Date: 28 September 2003 at 3.00pm
Venue
: Ryerson United Church

Reviewer: John Jane


 

 

 

 

Conductor: Jon Washburn
Featured Performer: Linda Lee Thomas - Piano


The Vancouver Chamber Choir opened their 2003-2004 season with a fine programme of both sacred and secular songs and choral excerpts connected by their French origin. The twenty-member choir performed in front of a small, yet, jubilant audience at the Ryerson United Church. Ryerson is the beautiful stone church on the corner of 45th Avenue and Yew Street that offers the visitor warm ambiance and concert hall acoustics.

This season, the Vancouver Chamber Choir appears to be experimenting with offering an additional performance on Sunday afternoons for selected concerts. This may eventually prove to be popular with many of the Choir’s supporters on more typical Vancouver bleak weekends but on this near-perfect Summer day, would-be attendees obviously preferred to tend to their roses.

Following a brief explanation by Maestro Jon Washburn the choir began with a joyous interpretation of Claudin de Sermisy’s Missa Novum Lectionum sung in the original Latin. The rather dense textures of this work seemed to present little problem for the choir. This was a shorter version than the one given in the Friday evening performance, nevertheless, the performance still ran for thirty minutes. Maestro Washburn correctly pointed out that it was rare to hear a sung mass, nevertheless, a similar version was used by the Catholic Church for high mass until the nineteen-fifties.

The singers then re-positioned for Camille Saint-Saens’s short two-part songs, Calme des nuits and Les Fleurs et les arbres.
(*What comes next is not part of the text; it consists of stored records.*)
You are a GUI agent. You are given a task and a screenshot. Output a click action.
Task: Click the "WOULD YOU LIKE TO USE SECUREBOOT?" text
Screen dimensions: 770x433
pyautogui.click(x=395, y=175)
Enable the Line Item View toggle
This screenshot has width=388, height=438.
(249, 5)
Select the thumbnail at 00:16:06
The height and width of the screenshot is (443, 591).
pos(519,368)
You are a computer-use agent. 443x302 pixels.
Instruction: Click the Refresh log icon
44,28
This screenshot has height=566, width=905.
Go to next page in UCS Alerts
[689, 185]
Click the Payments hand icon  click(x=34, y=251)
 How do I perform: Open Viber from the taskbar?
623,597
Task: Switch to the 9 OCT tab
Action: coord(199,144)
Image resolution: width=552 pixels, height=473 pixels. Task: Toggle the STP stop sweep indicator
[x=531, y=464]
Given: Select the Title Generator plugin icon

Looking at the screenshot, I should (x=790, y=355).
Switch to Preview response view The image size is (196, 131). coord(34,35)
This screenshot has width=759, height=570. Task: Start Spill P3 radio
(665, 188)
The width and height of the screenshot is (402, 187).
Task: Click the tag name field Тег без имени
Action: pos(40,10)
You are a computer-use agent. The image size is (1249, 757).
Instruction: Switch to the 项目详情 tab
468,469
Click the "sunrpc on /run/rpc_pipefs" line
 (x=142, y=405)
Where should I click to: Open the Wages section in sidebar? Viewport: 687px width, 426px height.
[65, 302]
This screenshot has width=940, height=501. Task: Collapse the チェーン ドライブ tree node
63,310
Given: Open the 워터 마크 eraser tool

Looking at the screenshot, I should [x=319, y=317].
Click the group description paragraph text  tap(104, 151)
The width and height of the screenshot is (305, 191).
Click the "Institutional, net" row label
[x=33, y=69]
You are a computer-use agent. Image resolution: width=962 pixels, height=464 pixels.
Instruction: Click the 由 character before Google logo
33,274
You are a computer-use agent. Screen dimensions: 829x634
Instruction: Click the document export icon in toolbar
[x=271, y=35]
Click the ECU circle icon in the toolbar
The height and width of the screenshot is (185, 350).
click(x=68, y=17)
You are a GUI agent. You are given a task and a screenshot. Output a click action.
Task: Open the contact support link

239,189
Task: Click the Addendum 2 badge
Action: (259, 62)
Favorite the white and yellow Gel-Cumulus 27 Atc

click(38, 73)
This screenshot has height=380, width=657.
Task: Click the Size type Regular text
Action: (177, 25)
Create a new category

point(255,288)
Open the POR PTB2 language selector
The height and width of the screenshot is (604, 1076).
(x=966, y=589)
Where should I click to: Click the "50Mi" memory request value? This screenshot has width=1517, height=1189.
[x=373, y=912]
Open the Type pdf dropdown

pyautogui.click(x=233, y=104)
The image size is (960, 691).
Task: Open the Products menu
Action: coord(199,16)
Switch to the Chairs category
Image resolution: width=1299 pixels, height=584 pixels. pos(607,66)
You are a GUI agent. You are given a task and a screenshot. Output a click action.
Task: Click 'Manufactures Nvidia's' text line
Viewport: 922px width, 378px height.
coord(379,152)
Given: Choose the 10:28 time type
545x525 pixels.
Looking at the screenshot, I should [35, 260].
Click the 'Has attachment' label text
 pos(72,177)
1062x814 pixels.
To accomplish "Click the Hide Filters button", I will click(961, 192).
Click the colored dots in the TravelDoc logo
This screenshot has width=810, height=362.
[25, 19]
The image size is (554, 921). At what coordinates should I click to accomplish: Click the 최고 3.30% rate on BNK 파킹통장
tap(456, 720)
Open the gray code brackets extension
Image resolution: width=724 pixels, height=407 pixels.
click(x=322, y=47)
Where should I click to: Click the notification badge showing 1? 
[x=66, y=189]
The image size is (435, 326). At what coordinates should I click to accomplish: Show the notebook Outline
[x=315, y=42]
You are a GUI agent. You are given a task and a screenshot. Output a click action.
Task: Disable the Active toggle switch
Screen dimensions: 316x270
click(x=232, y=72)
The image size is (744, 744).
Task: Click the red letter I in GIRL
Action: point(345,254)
The Choir’s chromatic rendering of these songs more than suggest the Parisian’s love of nature.

 
  The jewel of this afternoon concert was Gabriel Faure’s mellifluous Madrigal and Pavane. Though the Pavane is better known in its orchestral form, this lyrical choral arrangement came across with remarkable clarity. Linda Lee Thomas provided flawless accompaniment and was deserving of the audience’s enthusiastic applause.

Following a rather lengthy break, where artists and audience took to the gardens to enjoy the late afternoon sunshine, the choir returned to perform Francois Poulenc’s surreal Sept Chansons, the first of which ironically titled La Blanche Neige. (White Snow)

To round out the programme, Washburn chose Jules Massenet’s Songs from the Amaranth Woods, which again featured Ms Thomas’s piano accompaniment. Massenet’s Amaranth songs are a real treasure and certainly more melodramatic than the earlier performed Saint-Saens work. Though these songs may well have been intended for a vocal quartet, here they were competently presented by a full chamber choir, and, as with the previously mentioned songs, the singers truly express the composer’s celebration with nature.

This was a wonderful curtain-raiser for the Choir, who also introduced two new full time sopranos with Vancouverite Natasha Neufeld and Jemmy Chen, who came to Vancouver from Taipei.